Moduli-dependent KK towers and the swampland distance conjecture on the quintic Calabi-Yau manifold

TL;DR

This paper numerically investigates the moduli-dependent Kaluza-Klein spectrum on the quintic Calabi-Yau, confirming the swampland distance conjecture by showing an exponential lightening of states with distance in moduli space.

Contribution

It provides the first detailed numerical analysis of moduli-dependent KK towers on the quintic Calabi-Yau and tests the swampland distance conjecture quantitatively.

Findings

KK spectrum varies with moduli and exhibits level-crossing.

Massive states become exponentially light with geodesic distance.

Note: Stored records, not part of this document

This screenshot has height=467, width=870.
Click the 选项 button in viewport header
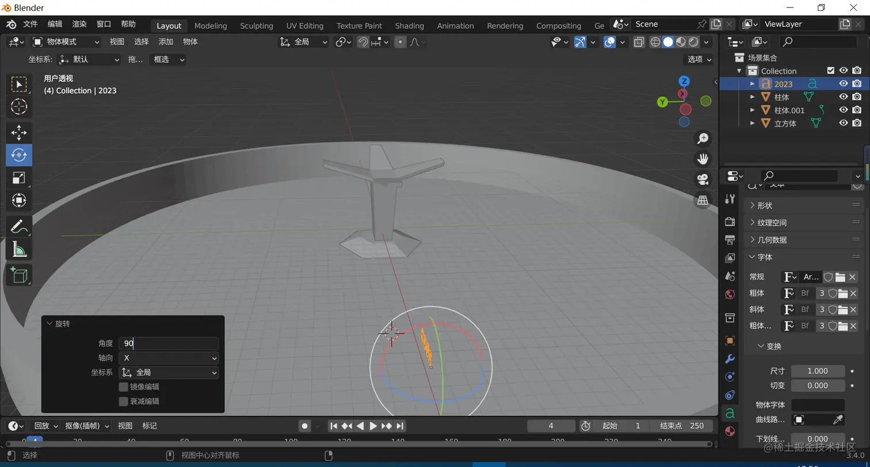pos(699,59)

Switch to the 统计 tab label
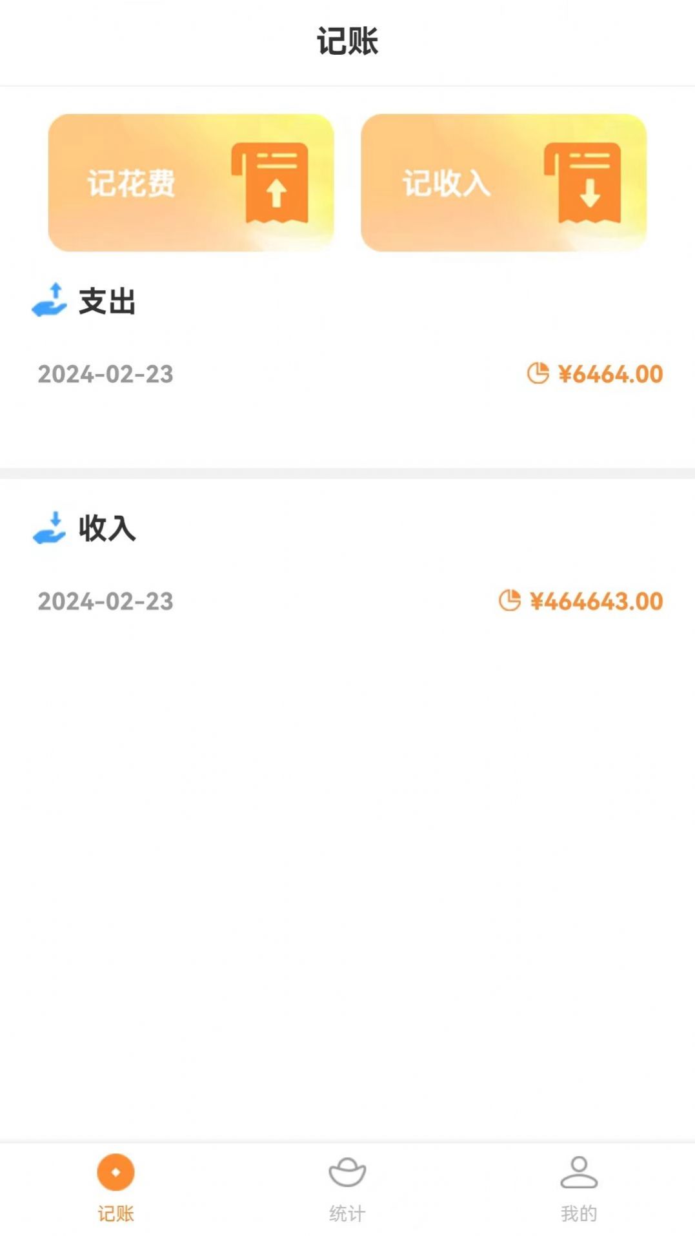(347, 1213)
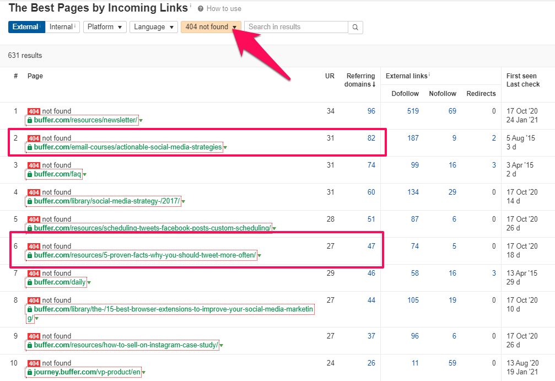
Task: Click lock icon beside buffer.com/resources/newsletter/
Action: [30, 120]
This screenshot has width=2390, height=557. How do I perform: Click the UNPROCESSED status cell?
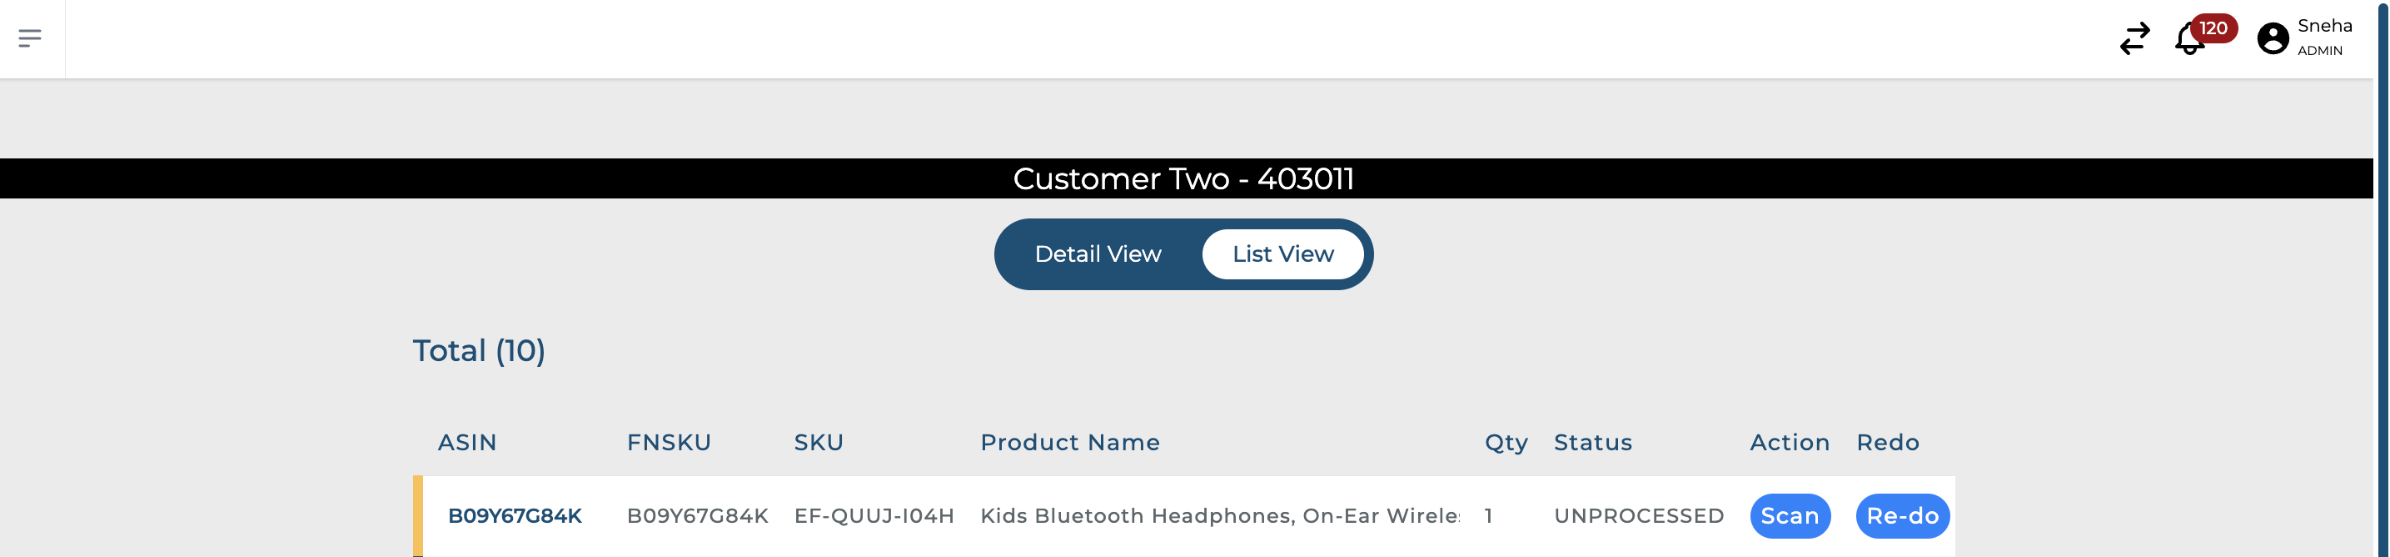(1638, 516)
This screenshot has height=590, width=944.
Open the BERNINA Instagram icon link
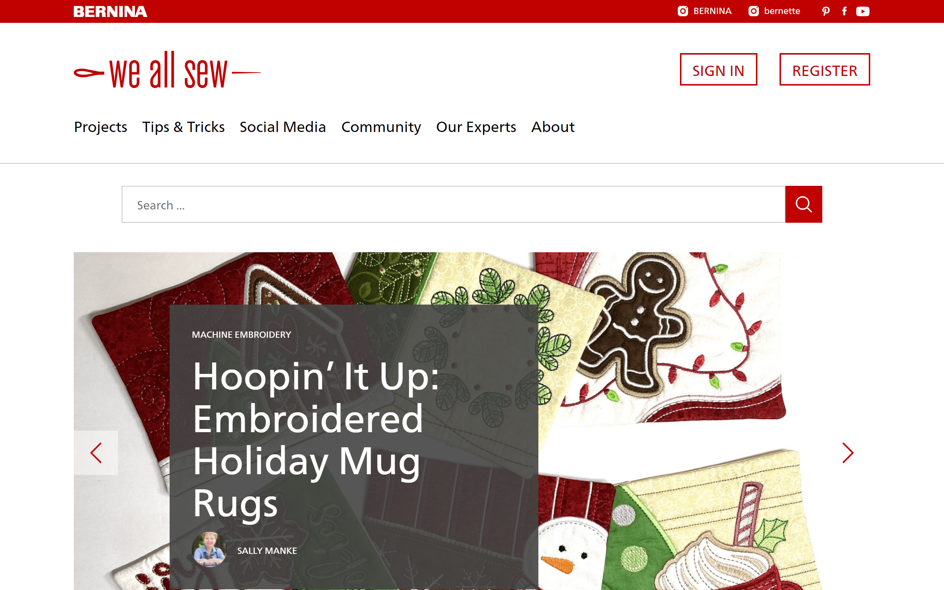(683, 11)
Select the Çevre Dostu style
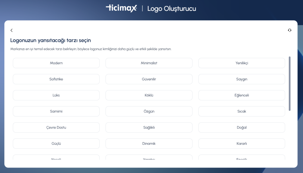 pyautogui.click(x=56, y=127)
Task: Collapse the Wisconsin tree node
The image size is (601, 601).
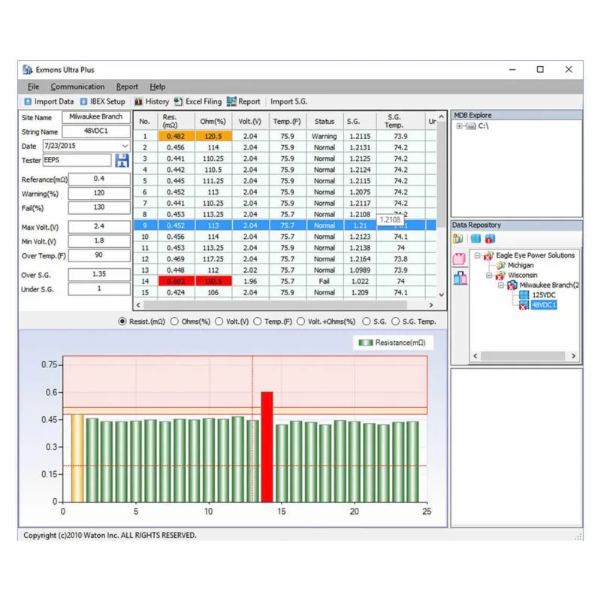Action: click(x=488, y=276)
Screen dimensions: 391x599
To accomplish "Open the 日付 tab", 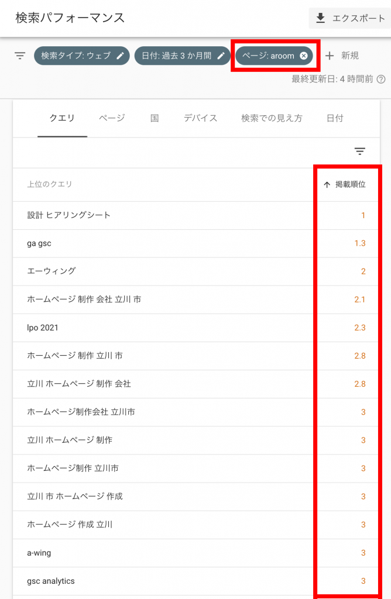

States in smaller symmetry representations tend to be lighter.

Abstract

We use numerical methods to obtain moduli-dependent Calabi-Yau metrics and from them the moduli-dependent massive tower of Kaluza-Klein states for the one-parameter family of quintic Calabi-Yau manifolds. We then compute geodesic distances in their K\"ahler and complex structure moduli space using exact expressions from mirror symmetry, approximate expressions, and numerical methods and compare the results. Finally, we fit the moduli-dependence of the massive spectrum to the geodesic distance to obtain the rate at which states become exponentially light. The result is indeed of order one, as suggested by the swampland distance conjecture. We also observe level-crossing in the eigenvalue spectrum and find that states in small irreducible representations of the symmetry group tend to become lighter than states in larger irreducible representations.